I must say that is a silly, indeed, embarrassing statement for a candidate for president of the United States to make. Obviously, you make preparations before you engage in any meeting. You made preparations before this interview. Of course there are preparations. The notion that you meet without precondition, however, is not a process point. It’s a substantive point, and for him to try to align the distinction that way — I just think that’s embarrassing. I think the American people are a lot smarter than that.
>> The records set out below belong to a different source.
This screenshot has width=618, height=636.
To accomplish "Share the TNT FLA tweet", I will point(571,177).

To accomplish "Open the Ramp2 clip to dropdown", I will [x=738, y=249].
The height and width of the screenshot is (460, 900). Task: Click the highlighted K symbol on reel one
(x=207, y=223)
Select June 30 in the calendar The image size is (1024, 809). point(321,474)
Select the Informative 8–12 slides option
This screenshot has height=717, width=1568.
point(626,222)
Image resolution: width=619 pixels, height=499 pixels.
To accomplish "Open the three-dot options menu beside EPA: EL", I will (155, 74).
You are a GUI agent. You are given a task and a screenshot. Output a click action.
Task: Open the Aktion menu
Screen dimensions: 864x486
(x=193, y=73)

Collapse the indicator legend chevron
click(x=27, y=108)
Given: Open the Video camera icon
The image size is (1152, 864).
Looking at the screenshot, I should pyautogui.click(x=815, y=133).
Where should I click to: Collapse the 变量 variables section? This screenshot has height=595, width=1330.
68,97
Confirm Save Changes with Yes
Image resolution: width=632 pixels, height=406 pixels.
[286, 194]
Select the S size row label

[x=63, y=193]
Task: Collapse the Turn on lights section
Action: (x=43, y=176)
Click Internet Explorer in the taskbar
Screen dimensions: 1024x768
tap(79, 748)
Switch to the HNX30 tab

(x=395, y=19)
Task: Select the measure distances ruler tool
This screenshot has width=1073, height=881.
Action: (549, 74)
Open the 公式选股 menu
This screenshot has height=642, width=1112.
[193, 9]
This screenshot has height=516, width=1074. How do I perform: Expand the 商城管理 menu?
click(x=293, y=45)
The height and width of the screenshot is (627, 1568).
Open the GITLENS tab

Bolton felt that Obama has to learn to weigh the positives and negatives of any meeting BEFORE promising one and lays out the case against any meeting without pre-conditions:

Well, I think the question you always have to ask yourself in a situation like this is what are the cost and benefits of negotiation. I think it is far too facile, as Senator Obama has said, to simply sit down without precondition with leaders like the leaders of Iran and North Korea. I’ll just name a couple of costs you have to weigh in the balance. First, the legitimacy you confer on leaders like that — legitimacy from meeting as equals with the United States that they can use both in their own internal political situation and externally in the broader world. And secondly — and this is particularly important in the case of states that are seeking or already have weapons of mass destruction — time works on the side of the proliferators. They use negotiations — and the Iranians and North Koreans have both proven this — to perfect the complex science and technology they need to master having these weapons. So simply sitting down with them gives them an asset — time — that they couldn’t otherwise obtain. So when you look at this and say, it’s not a question of do you talk with adversaries or not — the question is, what’s the cost-benefits analysis? And in these cases, I think Senator McCain clearly has the better of the argument.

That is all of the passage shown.